De certa forma, mesmo que ainda não tão amplamente quanto poderia ser, é o que fazemos quando abraçamos e incentivamos o crescimento da oferta de produtos com atributos sustentáveis e aceleramos o processo de adoção investindo na educação para o uso e o consumo consciente — nos Estados Unidos, a venda de produtos com atributos sustentáveis já atingiu 22% do total das vendas em lojas físicas, a previsão é de que esse percentual atinja 25% em 2021 (Nielsen, 2018). Também é o que fazemos quando nos posicionamos contra decisões governamentais que ignoram dados científicos sobre a sustentabilidade do planeta — em 2017, depois que o presidente americano Donald Trump anunciou a saída dos EUA do Acordo de Paris, CEO’s de grandes corporações se posicionaram afirmando que a crise climática era real e que fariam o que fosse preciso para combatê-la. No mesmo ano, mais de 60 das principais empresas que representam coletivamente praticamente todos os setores que apoiam a economia americana, anunciaram a Coalisão para o Sonho Americano que exige uma legislação que permita a imigrantes a residência permanente nos EUA.

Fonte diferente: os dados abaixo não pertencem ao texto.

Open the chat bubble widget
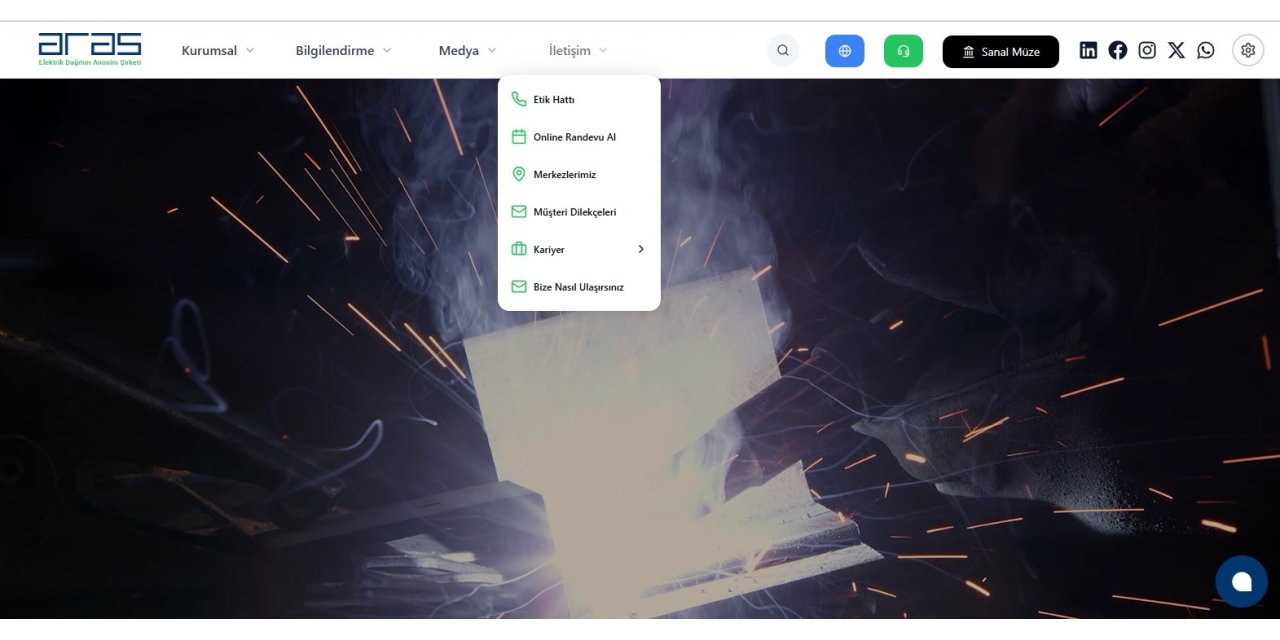The width and height of the screenshot is (1280, 640). (x=1241, y=581)
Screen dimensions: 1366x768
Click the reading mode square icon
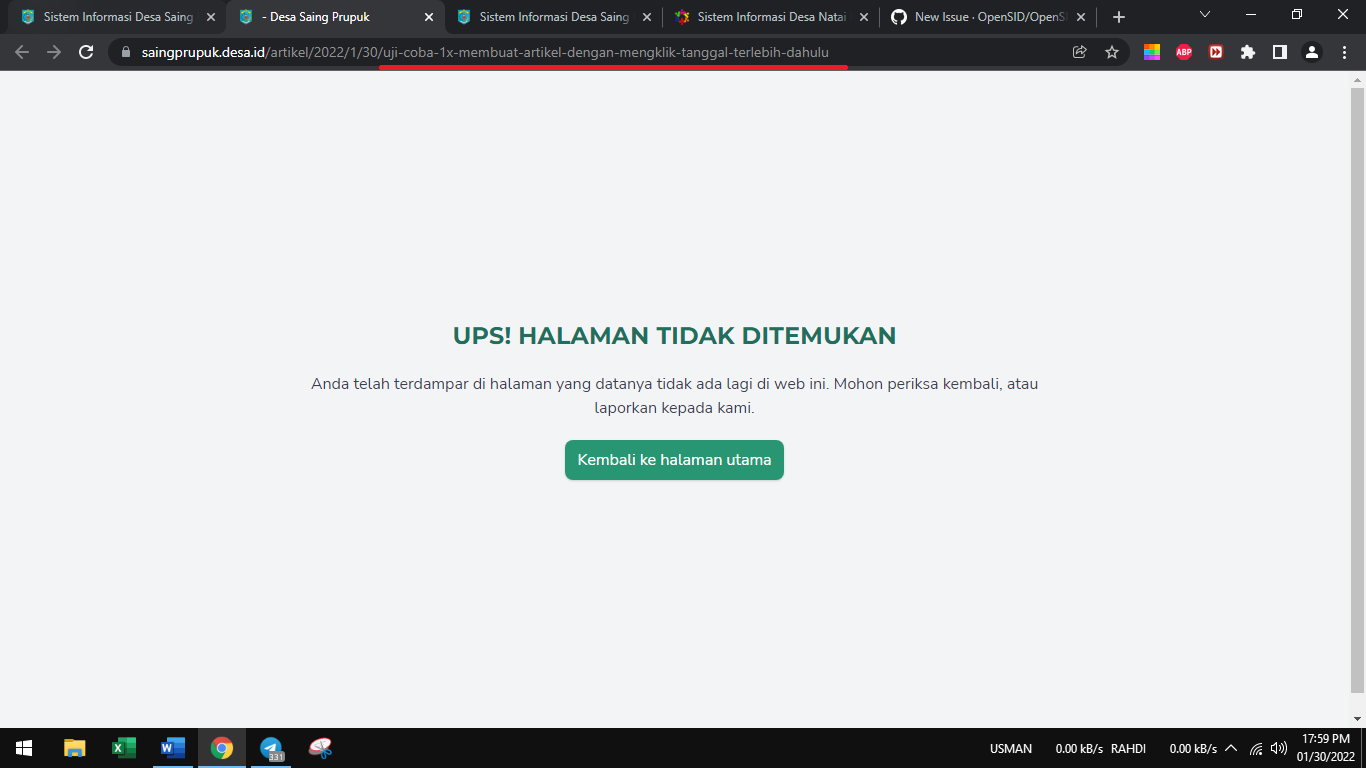pyautogui.click(x=1280, y=51)
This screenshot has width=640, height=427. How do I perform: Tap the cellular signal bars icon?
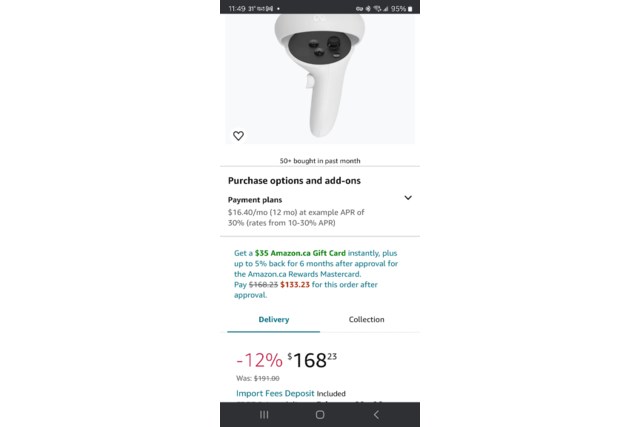point(385,9)
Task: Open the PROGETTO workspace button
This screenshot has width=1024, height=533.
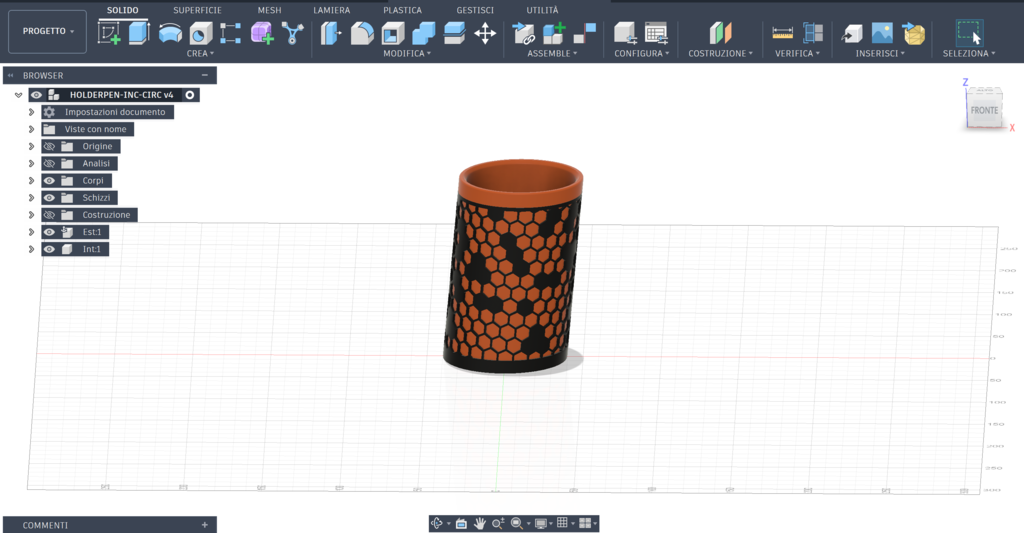Action: (x=48, y=31)
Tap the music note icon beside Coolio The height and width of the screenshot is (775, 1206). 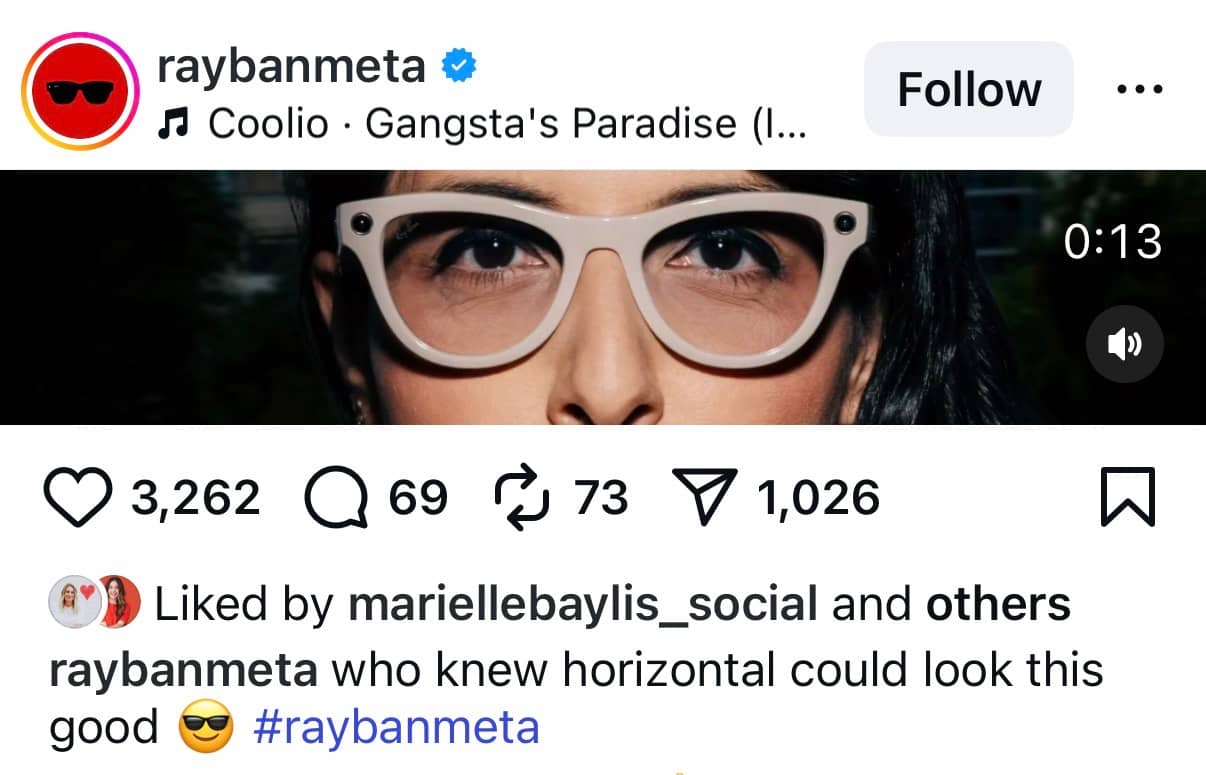[x=174, y=124]
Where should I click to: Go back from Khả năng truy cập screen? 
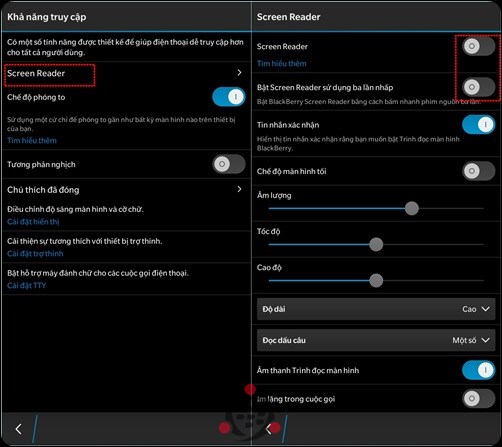[19, 429]
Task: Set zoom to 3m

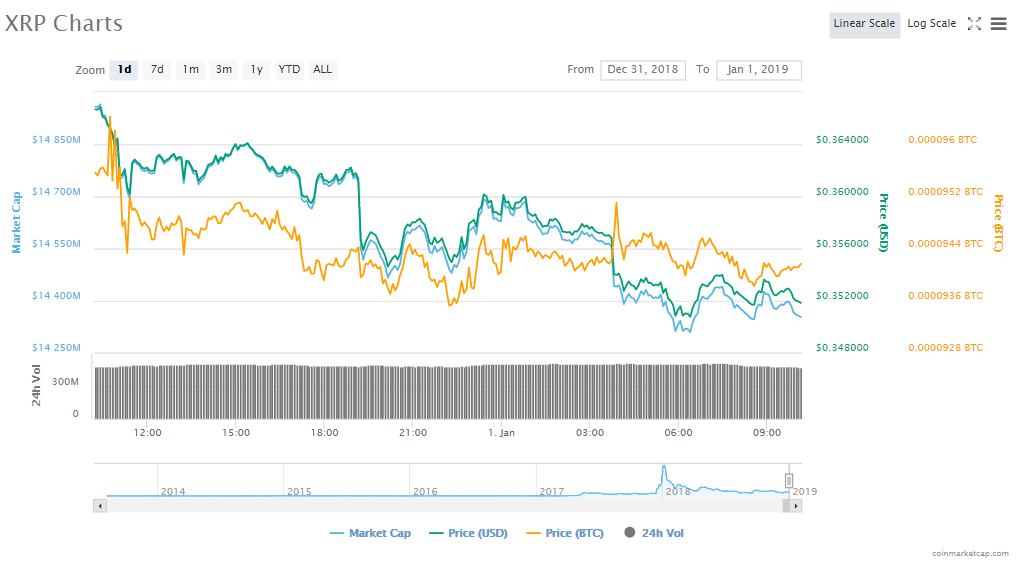Action: click(x=224, y=70)
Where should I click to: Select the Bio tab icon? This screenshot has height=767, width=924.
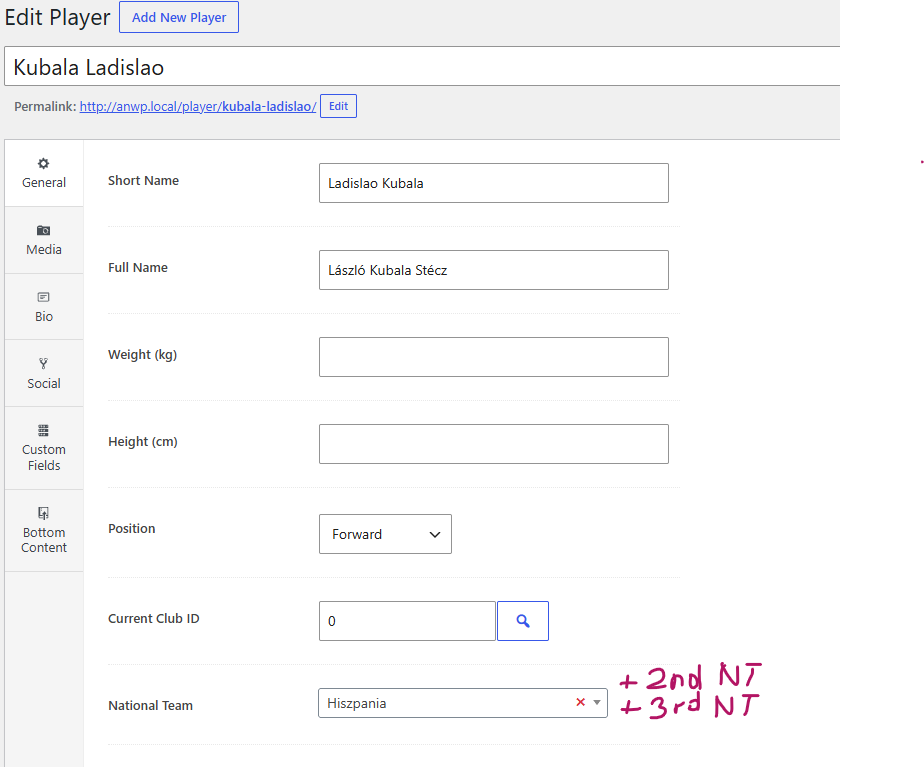(x=44, y=297)
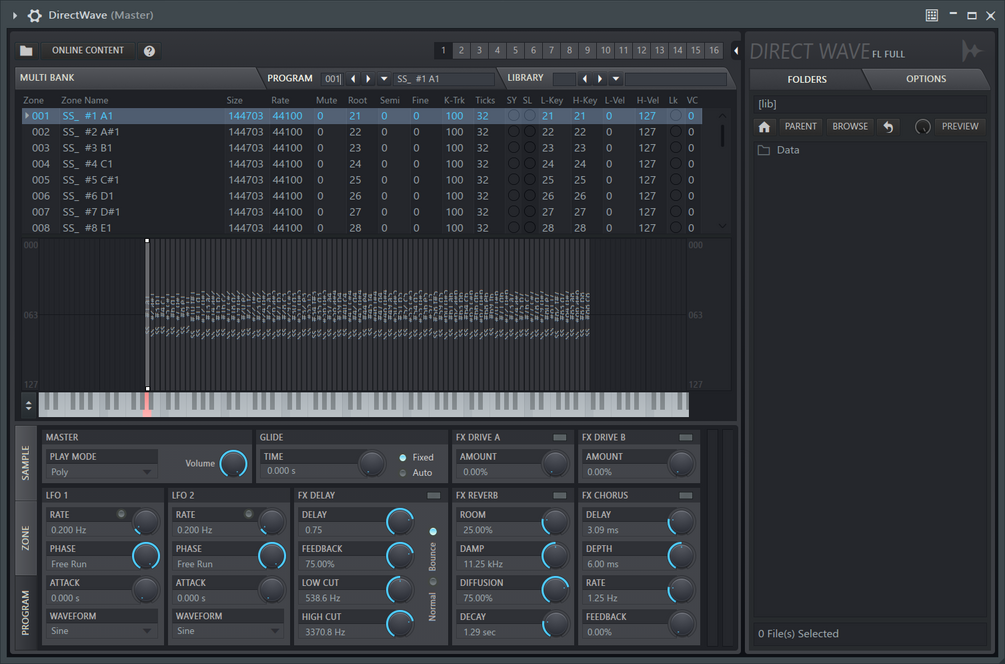This screenshot has height=664, width=1005.
Task: Open the Play Mode Poly dropdown
Action: click(x=102, y=472)
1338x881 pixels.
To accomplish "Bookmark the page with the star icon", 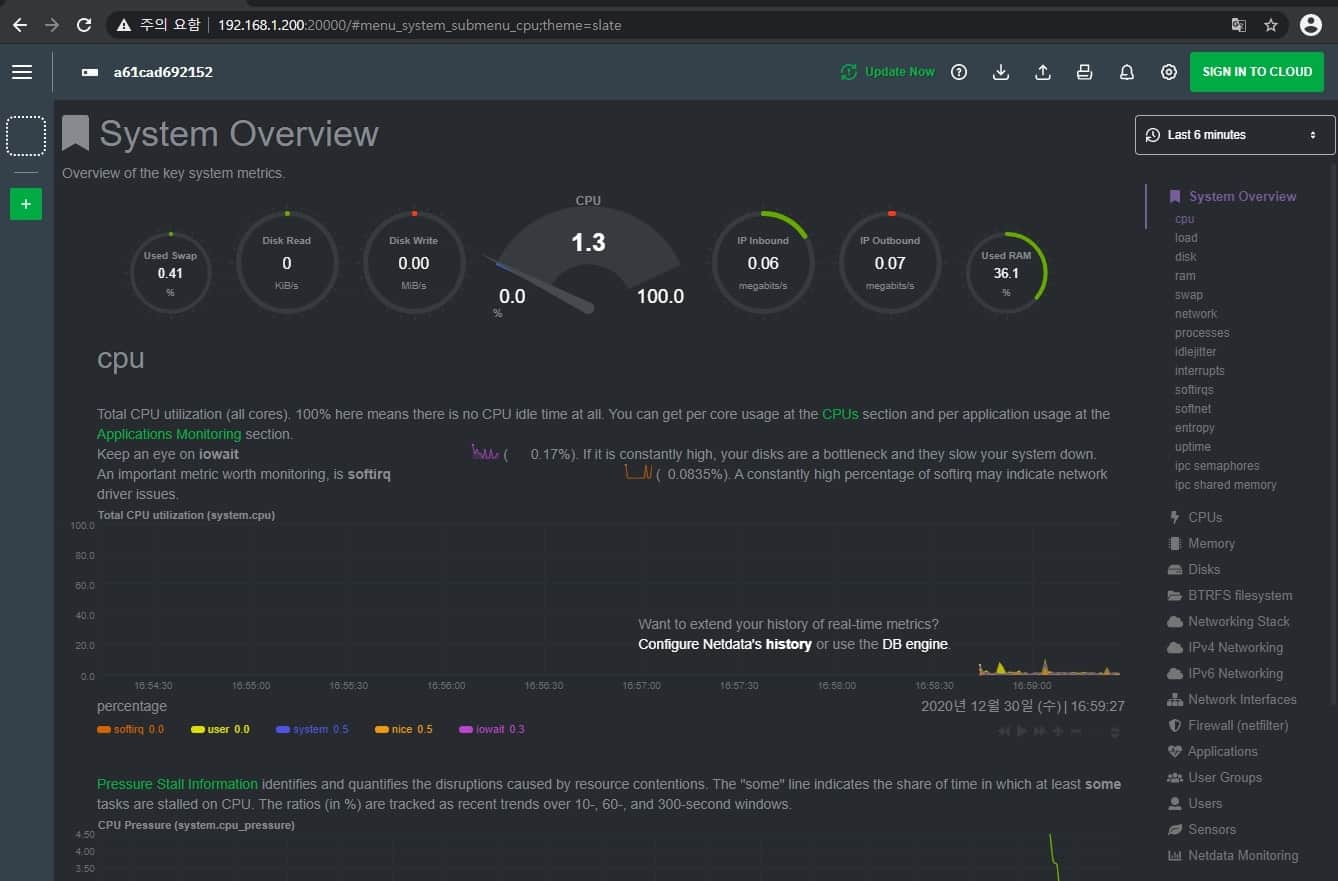I will pos(1271,25).
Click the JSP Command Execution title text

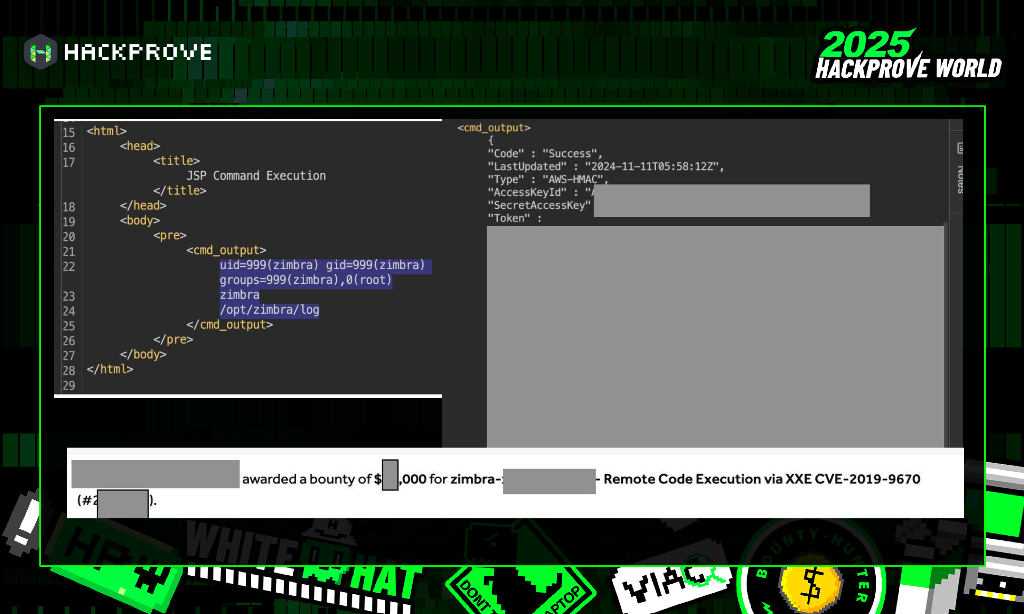coord(256,176)

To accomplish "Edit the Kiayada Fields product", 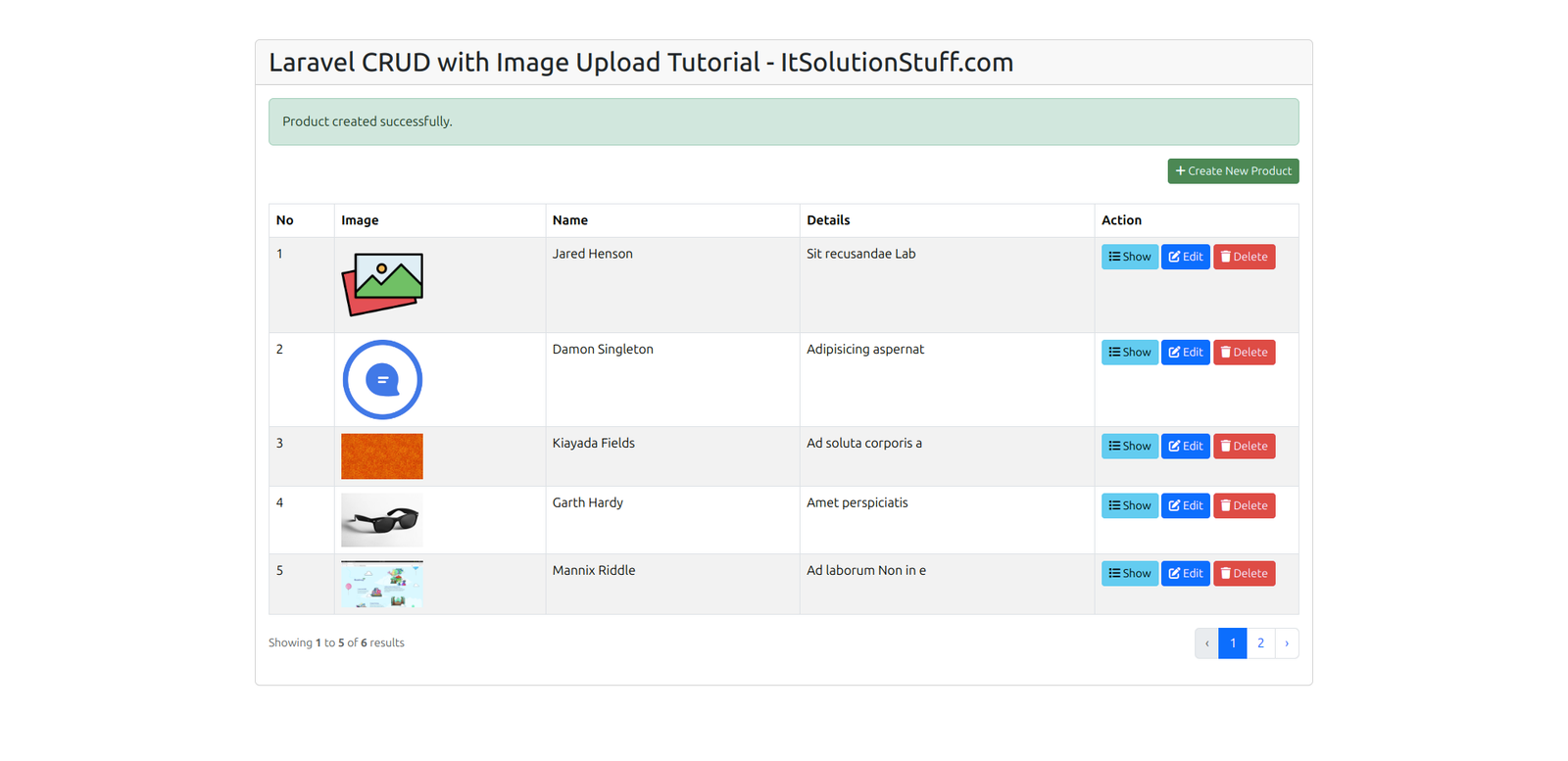I will [x=1185, y=447].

Sobre o acordo de Paris, o CEO da Apple, Tim Cook, usou o Twitter para dizer que a decisão do presidente Trump era “errada para o nosso planeta” e escreveu uma carta aos seus funcionários assegurando que a Apple continuaria com seus esforços para proteger o meio ambiente. Jeff Immelt, CEO da General Electric, disse que as empresas não podem depender do governo quando se trata de mudanças climáticas.

A IBM divulgou uma declaração afirmando que continuaria reduzindo suas próprias emissões de gases do efeito estufa e continuaria a ajudar seus clientes a fazê-lo. HP, Intel, Google, Goldman Sachs, Shell, Amazon também divulgaram declarações enfatizando que continuariam honrando as decisões do acordo de Paris.

Por falar em Tim Cook, o CEO Apple e também um dos mais influentes líderes do mercado, advoga sobre temas como a reforma política da vigilância internacional e doméstica, segurança cibernética, tributação corporativa e preservação ambiental. Em 2014, Cook tornou-se o primeiro executivo-chefe de uma empresa da Fortune 500 a se identificar publicamente como gay. Uma pesquisa publicada na Universidade de Oxford caracterizou seu estilo de liderança como uma disposição ética em relação a seus stakeholders e com um foco intenso na criação de valor exponencial.

O futuro não é casual, o futuro é consequente, começa a existir no momento em que o imaginamos e toma forma tanto por meio das decisões que tomamos e iniciativas que empreendemos quanto por meio das narrativas que criamos e ajudamos a impulsionar. Em entrevista publicada há alguns dias no Singularity Hub, da Singularity University, Tom Lombardo, diretor executivo do Center for Future Consciousness e membro do conselho executivo da World Futures Studies Federation, afirma que “os humanos têm a capacidade única de evoluir de forma proposital porque possuem uma consciência futura. A consciência futura contém todos os aspectos cognitivos, motivacionais e emocionais da mente humana que pertencem ao futuro. É porque podemos imaginar e pensar sobre o futuro que podemos manipular e direcionar nossa evolução futura propositalmente. A consciência futura nos capacita a nos tornarmos autorresponsáveis em nosso próprio futuro evolutivo. Este é um salto no processo de evolução em si”

Colocar o que sabemos e fazemos a serviço de tomadas de decisão e atitudes comprometidas com a construção intencional de um futuro próspero para a humanidade pede um investimento tão grande em desaprender quanto em ganhar novas consciências e capacidades. É complexo, não é rápido, sangra e tem dor. Mas é necessário; e cada dia discutindo o quanto dá trabalho e sentindo saudades de um tempo onde parecia não ser necessário pensar tanto é, literalmente, um dia perdido.